§ **TASK INSTRUCTIONS**:
Your answer must be the exact lines from the one holding "Where should I" through the last line of the records below, with no pictures.

Dataset entries
'''

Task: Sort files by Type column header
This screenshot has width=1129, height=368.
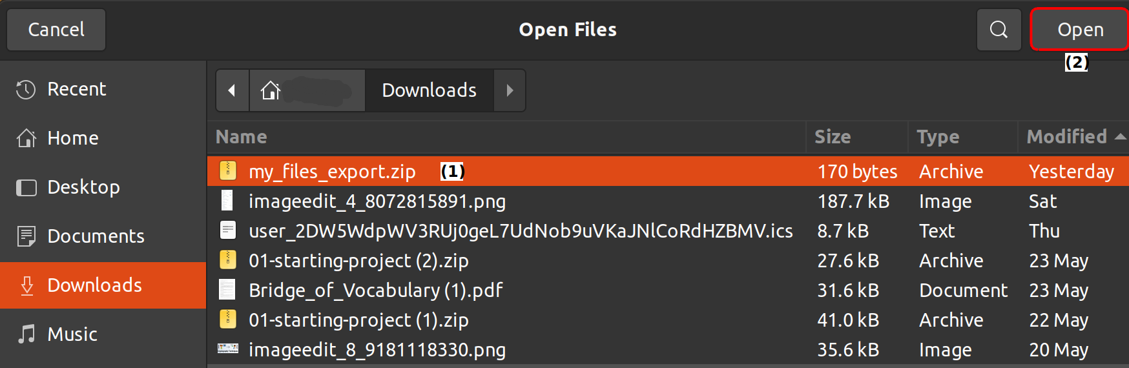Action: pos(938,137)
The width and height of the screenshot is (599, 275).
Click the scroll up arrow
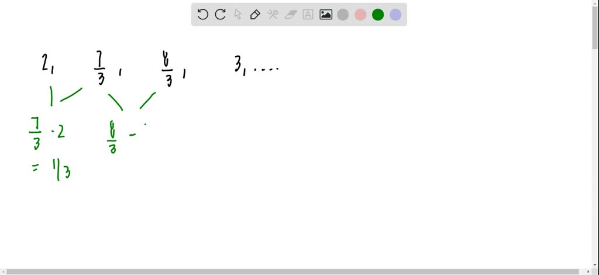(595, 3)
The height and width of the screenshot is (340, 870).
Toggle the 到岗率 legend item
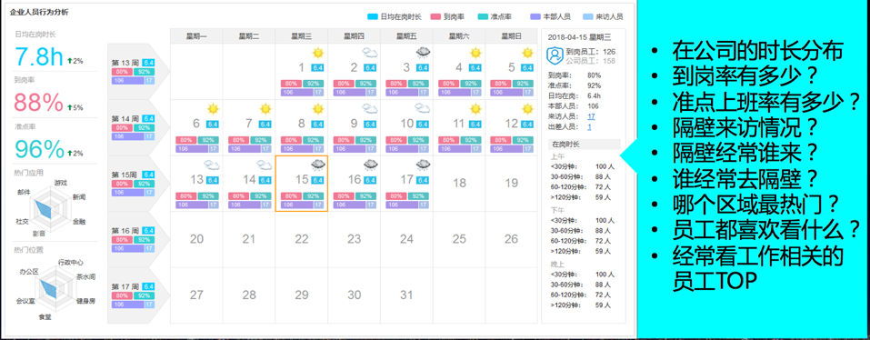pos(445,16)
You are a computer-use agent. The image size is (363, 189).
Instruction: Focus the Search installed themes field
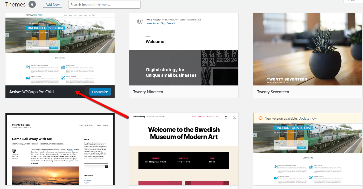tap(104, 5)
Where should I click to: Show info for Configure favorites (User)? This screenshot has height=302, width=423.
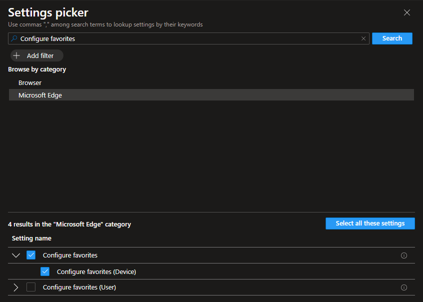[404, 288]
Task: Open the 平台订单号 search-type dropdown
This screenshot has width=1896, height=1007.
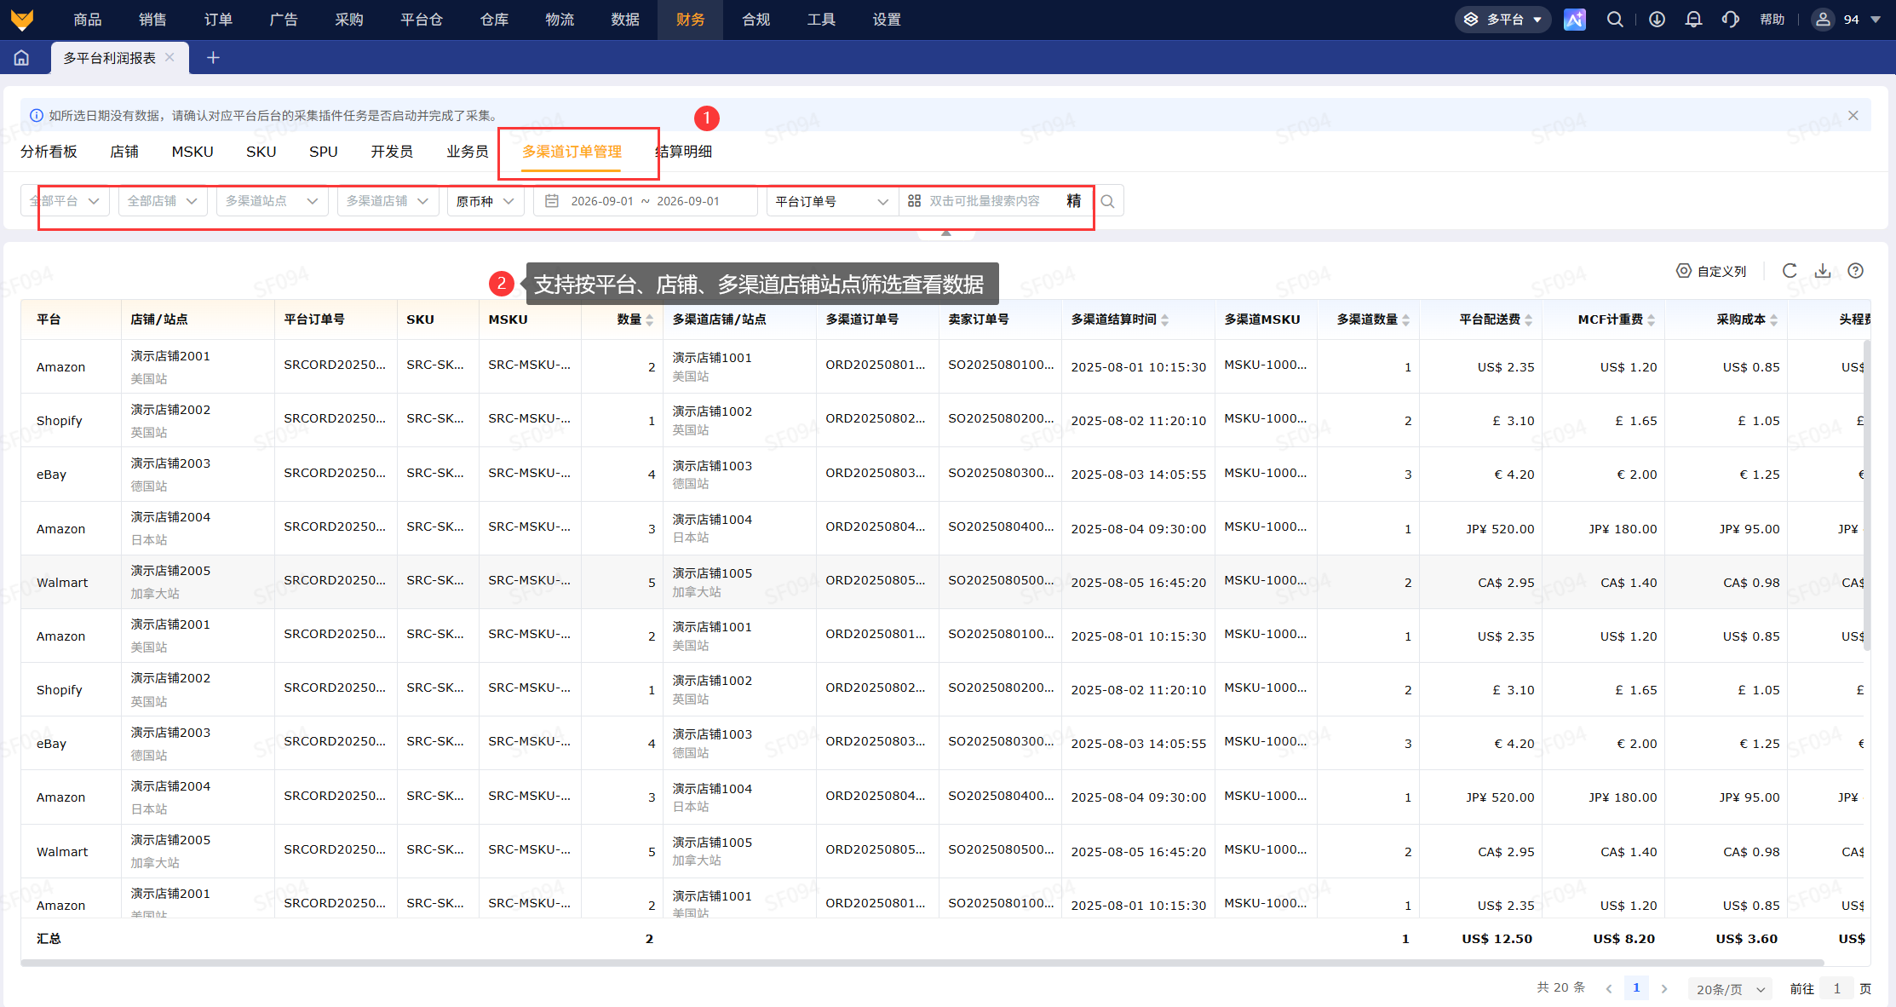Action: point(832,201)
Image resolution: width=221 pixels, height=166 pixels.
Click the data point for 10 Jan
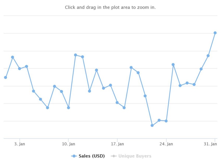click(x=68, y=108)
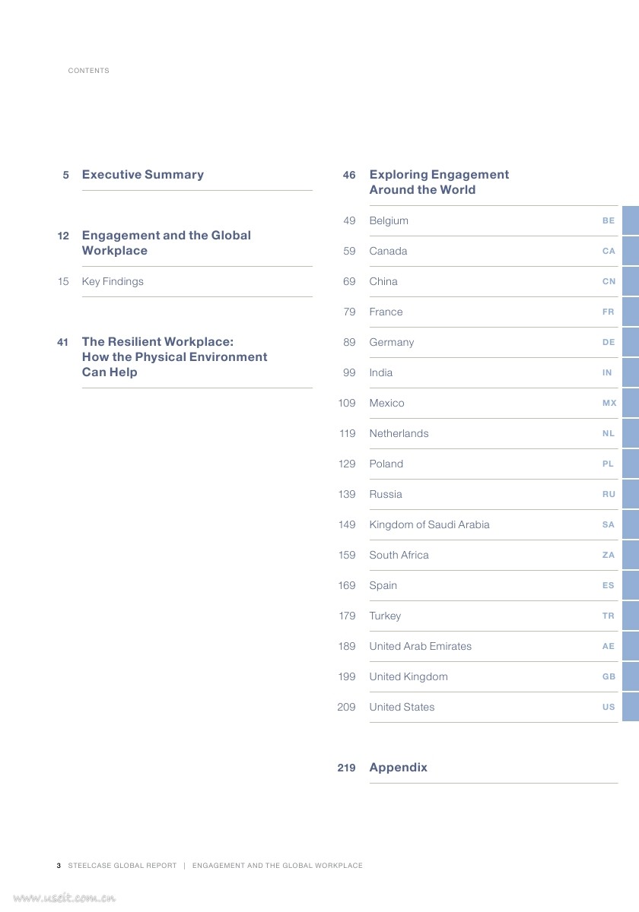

'''

§ **EXERCISE SOLUTION**:
Where should I click to: Show info for Configure favorites (User)? This screenshot has height=302, width=423.
[404, 288]
Task: Open the 平台订单号 search-type dropdown
This screenshot has width=1896, height=1007.
Action: point(832,201)
Image resolution: width=221 pixels, height=166 pixels.
Click the data point for 10 Jan
click(x=68, y=108)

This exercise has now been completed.